Writer and atomic advocate

Muriel Howorth (1887-1971) was the English founder of the Atomic Gardening Society, author, and atomic gardening advocate.

==Biography==
Howorth was born in Bishop Auckland in 1887. She graduated from the Royal Academy of Music before turning to work in the film industry. It was here that she invented an early picture and film recording device called a Talkiefone and founded and led the Women's International Film Association.

During the Second World War, Howorth lived in Eastbourne and was employed with the Ministry of Information as well as the Royal Aircraft Establishment. In her personal records, she reported receiving a letter in 1948 inquiring after her interest in atomic energy. Howorth then proceeded to check out Frederick Soddy's The Interpretation of Radium and found herself a believer in atomic energy. She would later go on to publish a biography of Soddy that was published in 1958.

Howorth founded several organizations including the Ladies Atomic Energy Club in 1948, where she presented scientific lectures about atomics with the hope that the attendees would instruct their friends. She also founded the Layman's Institute of Atomic Information, and the Atomic Energy Association of Great Britain whose 1950 celebration of its second anniversary included a performance called Isotopia which featured the characters labeled as proton and neutron.

From 1953 until 1955 Howorth published a quarterly journal called Atomic Digest that included summaries of scientific papers on atomic news, book reviews, and biographies of scientists studying atomic science. In 1959 Howorth served irradiated North Carolina peanuts she received to a group of her scientific friends. When her audience was unimpressed by the large peanuts Howorth planted the remaining peanuts in her garden, where they grew quicker and larger than regular peanuts. In addition to peanuts, Howorth planted irradiated seeds from flowers and hoped to plant irradiated onion. She distributed irradiated tomato seeds from the United States in England and distributed them to members of the Atomic Gardening Society.

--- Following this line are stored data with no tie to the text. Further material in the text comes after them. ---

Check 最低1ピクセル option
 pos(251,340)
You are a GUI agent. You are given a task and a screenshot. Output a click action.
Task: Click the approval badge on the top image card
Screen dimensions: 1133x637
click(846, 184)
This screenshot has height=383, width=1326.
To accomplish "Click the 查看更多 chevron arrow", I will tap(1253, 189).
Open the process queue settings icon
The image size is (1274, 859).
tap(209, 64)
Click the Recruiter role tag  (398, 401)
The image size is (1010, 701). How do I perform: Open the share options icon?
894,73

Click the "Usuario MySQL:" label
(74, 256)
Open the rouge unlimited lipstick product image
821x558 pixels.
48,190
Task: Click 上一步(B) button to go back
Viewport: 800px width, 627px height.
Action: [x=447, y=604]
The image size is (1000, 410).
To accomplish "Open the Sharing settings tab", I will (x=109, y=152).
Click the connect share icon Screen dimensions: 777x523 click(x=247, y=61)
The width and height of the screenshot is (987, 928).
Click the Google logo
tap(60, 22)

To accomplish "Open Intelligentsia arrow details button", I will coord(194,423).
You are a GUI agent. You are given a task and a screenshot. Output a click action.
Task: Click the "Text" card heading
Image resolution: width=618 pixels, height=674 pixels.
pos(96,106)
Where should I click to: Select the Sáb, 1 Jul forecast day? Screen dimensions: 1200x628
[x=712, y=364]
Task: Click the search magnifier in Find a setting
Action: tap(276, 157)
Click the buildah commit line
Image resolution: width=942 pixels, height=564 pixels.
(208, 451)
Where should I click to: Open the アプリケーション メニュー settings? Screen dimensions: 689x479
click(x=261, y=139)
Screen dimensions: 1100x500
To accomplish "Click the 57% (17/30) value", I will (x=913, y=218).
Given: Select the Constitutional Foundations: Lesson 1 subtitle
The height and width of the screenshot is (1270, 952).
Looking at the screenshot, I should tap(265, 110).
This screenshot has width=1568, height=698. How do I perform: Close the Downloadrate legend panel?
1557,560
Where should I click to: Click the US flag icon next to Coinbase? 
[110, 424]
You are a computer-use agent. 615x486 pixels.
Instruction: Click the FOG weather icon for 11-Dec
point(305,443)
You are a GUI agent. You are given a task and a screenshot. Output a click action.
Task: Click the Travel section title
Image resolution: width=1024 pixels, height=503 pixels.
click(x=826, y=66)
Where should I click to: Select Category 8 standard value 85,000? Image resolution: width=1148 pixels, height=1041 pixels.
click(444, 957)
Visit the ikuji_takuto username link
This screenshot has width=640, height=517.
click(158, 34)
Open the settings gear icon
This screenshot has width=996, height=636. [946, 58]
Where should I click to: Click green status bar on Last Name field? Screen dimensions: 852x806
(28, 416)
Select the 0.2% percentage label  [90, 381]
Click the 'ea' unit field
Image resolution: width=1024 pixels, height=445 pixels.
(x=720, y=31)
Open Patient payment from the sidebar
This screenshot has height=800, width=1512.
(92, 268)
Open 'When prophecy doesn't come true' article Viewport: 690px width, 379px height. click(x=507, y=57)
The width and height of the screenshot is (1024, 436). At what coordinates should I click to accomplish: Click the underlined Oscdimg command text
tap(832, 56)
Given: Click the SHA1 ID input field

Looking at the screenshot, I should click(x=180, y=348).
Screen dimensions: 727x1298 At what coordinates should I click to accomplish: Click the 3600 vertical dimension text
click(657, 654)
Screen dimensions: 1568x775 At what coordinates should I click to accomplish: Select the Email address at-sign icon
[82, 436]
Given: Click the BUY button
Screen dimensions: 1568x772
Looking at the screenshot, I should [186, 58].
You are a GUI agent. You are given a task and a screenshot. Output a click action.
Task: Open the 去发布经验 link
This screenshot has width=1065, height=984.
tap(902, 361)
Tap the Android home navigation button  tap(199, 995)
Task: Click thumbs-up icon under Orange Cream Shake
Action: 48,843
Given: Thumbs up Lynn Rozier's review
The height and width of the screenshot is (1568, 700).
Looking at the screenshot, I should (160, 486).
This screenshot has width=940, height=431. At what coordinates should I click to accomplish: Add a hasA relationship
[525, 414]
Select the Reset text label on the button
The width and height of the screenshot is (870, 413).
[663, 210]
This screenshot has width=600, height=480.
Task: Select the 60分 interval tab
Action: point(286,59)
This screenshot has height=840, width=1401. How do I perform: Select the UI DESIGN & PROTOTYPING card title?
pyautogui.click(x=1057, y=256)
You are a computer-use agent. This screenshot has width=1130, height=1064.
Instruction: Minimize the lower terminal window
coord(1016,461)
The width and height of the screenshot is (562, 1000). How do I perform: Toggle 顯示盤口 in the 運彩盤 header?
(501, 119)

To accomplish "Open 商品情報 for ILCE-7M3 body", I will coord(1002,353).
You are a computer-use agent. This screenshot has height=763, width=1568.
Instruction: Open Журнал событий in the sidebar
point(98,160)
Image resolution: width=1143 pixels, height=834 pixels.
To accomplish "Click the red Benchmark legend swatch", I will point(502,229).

Howorth went on to self-publish her book Atomic Gardening and in 1960 founded the Atomic Gardening Society to advocate for her cause of atomic power in the home. Albert Einstein served as a patron of the organization. Members were required to buy a set of seeds that had received radiation and buy Howorth's book.

Howorth also wrote other books including the science fiction book Atom and Eve in 1955 and a children's book on atomic science, Atoms in Wonderland.

== Selected publications ==
- Howorth, Muriel (1960). "Atomic gardening"

- Howorth, Muriel (1958). "Pioneer research on the atom; Rutherford and Soddy in a glorious chapter of science; the life story of Frederick Soddy, M.A., LL. D., F.R.S., Nobel laureate"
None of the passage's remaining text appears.